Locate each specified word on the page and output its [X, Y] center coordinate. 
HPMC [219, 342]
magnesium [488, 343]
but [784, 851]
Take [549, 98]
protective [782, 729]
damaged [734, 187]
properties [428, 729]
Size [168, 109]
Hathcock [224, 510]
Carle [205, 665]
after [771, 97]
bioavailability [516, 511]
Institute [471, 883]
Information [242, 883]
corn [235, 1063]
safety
============================================================
Give everything from the line containing "properties [428, 729]" down to the end of the listing as a JSON list of strings, one string per line, leaving out blank lines.

[
  "properties [428, 729]",
  "Size [168, 109]",
  "Hathcock [224, 510]",
  "Carle [205, 665]",
  "after [771, 97]",
  "bioavailability [516, 511]",
  "Institute [471, 883]",
  "Information [242, 883]",
  "corn [235, 1063]",
  "safety"
]